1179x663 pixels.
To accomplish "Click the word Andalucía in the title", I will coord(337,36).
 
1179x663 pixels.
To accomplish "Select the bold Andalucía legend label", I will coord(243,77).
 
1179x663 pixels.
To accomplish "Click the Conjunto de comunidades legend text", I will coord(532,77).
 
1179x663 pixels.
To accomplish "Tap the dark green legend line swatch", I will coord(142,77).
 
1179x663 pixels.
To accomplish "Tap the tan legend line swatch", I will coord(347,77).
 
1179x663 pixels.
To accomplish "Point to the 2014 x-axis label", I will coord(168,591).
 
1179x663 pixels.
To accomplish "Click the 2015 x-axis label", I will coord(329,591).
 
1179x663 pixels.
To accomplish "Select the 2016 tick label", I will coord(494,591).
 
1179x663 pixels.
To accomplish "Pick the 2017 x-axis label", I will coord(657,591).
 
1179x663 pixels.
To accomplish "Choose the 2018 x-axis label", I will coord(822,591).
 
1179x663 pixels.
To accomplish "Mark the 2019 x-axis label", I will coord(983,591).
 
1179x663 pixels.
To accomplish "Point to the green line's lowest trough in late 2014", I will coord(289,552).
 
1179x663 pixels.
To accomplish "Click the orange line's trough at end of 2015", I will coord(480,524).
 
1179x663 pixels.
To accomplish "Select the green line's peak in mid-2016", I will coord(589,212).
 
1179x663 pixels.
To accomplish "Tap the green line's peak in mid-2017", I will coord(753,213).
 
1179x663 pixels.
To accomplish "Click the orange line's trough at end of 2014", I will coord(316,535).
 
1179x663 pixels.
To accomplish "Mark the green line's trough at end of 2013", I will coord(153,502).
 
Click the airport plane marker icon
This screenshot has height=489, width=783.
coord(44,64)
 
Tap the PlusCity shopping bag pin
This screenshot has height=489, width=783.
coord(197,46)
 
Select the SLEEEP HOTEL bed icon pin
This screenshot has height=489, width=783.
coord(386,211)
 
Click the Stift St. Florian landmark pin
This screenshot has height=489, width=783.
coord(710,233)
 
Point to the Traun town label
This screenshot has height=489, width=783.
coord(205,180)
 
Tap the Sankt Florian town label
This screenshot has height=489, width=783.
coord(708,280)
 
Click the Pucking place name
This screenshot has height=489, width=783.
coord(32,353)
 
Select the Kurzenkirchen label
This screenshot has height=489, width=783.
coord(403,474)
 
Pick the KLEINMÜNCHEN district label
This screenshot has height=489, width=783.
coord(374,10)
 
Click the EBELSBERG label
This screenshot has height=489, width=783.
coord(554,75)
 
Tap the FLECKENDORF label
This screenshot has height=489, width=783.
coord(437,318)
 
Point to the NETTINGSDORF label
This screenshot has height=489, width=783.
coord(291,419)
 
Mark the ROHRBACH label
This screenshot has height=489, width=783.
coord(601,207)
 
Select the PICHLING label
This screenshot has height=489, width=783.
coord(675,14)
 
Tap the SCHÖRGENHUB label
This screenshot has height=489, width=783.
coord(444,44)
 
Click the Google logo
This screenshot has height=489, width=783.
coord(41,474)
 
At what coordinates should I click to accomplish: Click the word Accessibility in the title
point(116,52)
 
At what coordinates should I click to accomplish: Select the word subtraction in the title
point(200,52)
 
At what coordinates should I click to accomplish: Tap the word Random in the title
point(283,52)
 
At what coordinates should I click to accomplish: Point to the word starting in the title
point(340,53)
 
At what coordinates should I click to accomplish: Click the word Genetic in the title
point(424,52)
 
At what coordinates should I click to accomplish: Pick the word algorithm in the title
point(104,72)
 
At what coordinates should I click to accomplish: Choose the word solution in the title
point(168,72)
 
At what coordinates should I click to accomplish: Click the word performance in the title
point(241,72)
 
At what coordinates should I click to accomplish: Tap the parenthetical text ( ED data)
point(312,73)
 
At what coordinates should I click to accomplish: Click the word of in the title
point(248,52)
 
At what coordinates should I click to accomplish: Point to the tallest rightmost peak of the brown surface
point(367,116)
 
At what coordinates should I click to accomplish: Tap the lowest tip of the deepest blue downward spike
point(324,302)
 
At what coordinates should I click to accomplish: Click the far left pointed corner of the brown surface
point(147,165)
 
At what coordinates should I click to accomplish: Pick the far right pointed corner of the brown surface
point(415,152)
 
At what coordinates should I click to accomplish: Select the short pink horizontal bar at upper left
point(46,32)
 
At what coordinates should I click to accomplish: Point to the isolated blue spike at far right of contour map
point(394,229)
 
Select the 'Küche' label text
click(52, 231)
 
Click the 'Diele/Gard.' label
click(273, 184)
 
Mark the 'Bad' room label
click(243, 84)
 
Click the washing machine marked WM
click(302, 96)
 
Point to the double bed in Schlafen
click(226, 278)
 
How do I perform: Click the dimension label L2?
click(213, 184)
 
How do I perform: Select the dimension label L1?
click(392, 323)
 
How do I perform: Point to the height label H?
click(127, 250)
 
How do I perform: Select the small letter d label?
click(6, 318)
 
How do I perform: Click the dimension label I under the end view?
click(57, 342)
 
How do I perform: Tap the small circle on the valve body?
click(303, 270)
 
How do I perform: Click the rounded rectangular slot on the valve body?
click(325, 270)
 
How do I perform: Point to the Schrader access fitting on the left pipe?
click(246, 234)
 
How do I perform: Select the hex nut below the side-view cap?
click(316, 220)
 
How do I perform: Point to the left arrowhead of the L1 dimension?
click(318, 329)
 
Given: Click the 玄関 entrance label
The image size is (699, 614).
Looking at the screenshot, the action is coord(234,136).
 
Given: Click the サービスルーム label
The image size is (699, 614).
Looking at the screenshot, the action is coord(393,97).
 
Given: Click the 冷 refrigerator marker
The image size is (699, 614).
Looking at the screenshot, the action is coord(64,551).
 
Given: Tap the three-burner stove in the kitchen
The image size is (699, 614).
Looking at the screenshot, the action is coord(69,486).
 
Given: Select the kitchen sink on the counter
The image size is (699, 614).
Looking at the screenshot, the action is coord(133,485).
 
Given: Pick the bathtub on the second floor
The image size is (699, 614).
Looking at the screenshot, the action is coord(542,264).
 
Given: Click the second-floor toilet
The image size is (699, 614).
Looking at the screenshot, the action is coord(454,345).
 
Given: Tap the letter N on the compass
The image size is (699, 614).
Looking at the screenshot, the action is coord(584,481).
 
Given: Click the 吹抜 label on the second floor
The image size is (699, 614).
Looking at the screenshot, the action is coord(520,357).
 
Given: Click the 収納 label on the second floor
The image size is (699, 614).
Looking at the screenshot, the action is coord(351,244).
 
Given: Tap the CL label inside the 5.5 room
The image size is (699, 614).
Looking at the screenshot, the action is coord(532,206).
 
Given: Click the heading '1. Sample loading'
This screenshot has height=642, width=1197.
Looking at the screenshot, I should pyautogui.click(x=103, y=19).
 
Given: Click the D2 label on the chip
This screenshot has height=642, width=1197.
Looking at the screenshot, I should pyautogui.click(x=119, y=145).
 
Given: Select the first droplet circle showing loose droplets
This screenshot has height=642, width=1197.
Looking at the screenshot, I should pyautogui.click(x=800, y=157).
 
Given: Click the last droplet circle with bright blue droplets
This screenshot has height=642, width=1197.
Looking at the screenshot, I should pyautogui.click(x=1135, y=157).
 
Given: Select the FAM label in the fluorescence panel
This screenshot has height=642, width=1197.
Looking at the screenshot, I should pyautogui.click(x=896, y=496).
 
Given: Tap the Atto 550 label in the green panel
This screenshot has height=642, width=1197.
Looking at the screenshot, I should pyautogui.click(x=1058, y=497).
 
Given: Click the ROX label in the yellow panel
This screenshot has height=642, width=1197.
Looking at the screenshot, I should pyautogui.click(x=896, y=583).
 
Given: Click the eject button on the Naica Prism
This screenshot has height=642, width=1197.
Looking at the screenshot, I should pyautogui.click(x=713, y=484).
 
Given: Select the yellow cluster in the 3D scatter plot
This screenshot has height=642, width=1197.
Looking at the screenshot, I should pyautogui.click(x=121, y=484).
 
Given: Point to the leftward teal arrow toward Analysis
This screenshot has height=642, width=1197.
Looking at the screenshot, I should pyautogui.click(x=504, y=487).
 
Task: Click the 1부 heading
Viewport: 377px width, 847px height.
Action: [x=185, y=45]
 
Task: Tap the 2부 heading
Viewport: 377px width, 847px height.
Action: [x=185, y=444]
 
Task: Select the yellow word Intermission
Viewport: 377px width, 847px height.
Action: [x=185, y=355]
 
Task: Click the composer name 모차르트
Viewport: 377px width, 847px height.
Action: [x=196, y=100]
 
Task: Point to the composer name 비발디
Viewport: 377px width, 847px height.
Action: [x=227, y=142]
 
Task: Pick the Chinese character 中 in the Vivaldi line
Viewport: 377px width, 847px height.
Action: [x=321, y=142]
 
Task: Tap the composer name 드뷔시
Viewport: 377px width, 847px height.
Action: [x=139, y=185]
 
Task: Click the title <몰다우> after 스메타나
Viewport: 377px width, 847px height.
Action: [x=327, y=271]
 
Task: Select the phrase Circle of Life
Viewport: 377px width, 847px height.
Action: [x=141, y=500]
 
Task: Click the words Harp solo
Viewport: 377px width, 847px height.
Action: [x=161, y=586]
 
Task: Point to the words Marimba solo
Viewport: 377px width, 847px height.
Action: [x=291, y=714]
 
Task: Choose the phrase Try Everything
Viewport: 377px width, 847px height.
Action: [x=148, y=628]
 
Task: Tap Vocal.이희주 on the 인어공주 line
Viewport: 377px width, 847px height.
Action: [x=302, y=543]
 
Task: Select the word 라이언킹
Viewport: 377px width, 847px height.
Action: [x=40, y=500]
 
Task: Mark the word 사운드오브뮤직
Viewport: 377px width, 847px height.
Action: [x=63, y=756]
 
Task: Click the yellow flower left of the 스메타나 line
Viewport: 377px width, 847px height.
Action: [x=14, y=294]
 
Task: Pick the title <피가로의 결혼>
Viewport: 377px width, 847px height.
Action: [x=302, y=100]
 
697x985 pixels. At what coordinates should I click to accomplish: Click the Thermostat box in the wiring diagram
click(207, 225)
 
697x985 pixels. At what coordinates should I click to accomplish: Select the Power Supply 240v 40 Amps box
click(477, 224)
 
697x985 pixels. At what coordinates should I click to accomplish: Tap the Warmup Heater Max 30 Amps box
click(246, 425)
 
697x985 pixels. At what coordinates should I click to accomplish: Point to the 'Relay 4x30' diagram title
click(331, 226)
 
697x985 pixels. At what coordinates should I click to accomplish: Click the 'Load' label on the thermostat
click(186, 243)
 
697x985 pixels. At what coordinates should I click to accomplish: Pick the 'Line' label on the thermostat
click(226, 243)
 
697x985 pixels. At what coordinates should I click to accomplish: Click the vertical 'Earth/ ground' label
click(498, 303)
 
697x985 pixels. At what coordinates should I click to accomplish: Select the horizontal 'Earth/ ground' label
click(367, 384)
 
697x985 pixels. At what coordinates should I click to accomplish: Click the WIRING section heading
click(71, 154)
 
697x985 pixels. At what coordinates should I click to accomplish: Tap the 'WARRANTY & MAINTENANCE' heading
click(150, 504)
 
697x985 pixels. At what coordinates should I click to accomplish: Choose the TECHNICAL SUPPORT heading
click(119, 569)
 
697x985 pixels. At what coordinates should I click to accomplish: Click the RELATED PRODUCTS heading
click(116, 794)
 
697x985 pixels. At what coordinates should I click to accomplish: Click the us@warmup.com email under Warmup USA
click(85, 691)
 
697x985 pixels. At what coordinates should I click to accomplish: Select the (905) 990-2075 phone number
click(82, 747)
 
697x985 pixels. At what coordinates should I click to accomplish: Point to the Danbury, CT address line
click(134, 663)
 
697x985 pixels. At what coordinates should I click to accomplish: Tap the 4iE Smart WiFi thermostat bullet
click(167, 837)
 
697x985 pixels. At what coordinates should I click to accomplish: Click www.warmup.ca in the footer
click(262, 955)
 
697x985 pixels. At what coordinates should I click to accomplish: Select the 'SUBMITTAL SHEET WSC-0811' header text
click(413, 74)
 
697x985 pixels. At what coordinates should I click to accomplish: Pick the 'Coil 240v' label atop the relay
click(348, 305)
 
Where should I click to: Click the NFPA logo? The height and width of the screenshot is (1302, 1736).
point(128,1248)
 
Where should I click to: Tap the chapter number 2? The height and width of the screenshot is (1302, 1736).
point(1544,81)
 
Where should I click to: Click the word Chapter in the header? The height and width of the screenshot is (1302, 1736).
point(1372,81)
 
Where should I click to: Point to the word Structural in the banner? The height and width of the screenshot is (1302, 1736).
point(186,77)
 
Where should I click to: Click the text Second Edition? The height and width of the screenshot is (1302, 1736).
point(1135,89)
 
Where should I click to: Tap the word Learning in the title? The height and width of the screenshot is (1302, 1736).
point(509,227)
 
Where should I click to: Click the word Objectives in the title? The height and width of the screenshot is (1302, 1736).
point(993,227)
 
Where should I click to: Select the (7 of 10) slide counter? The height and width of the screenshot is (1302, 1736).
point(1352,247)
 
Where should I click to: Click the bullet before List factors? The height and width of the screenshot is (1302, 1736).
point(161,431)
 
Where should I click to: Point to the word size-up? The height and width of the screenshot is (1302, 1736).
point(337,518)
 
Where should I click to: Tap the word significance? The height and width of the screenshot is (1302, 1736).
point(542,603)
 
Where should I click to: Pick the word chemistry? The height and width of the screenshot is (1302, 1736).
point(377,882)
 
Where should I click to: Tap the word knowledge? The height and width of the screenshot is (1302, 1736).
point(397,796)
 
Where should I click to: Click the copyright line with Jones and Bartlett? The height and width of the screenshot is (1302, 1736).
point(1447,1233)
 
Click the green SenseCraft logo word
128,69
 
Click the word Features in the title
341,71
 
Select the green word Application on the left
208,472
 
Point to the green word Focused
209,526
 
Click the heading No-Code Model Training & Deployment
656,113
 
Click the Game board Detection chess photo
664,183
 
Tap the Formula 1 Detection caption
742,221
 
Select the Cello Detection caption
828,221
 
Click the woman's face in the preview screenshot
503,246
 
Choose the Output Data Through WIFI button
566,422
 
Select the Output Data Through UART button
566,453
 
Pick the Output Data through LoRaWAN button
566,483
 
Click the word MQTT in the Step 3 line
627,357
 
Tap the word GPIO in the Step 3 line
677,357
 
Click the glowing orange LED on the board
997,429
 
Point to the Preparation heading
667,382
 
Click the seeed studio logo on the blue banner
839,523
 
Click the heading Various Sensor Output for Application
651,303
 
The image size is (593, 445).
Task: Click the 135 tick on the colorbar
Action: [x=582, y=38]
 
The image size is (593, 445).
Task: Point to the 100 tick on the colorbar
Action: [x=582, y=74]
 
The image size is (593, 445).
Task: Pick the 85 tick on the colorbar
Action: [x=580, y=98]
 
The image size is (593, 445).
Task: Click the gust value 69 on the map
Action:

=-=-=-=-=

(Problem to solve):
Reproduce the rows above verbatim, the stretch from the line containing "How do I perform: Select the hex" through the line containing "click(318, 329)", and output those lines only.

(Problem solution):
How do I perform: Select the hex nut below the side-view cap?
click(316, 220)
 
How do I perform: Point to the left arrowhead of the L1 dimension?
click(318, 329)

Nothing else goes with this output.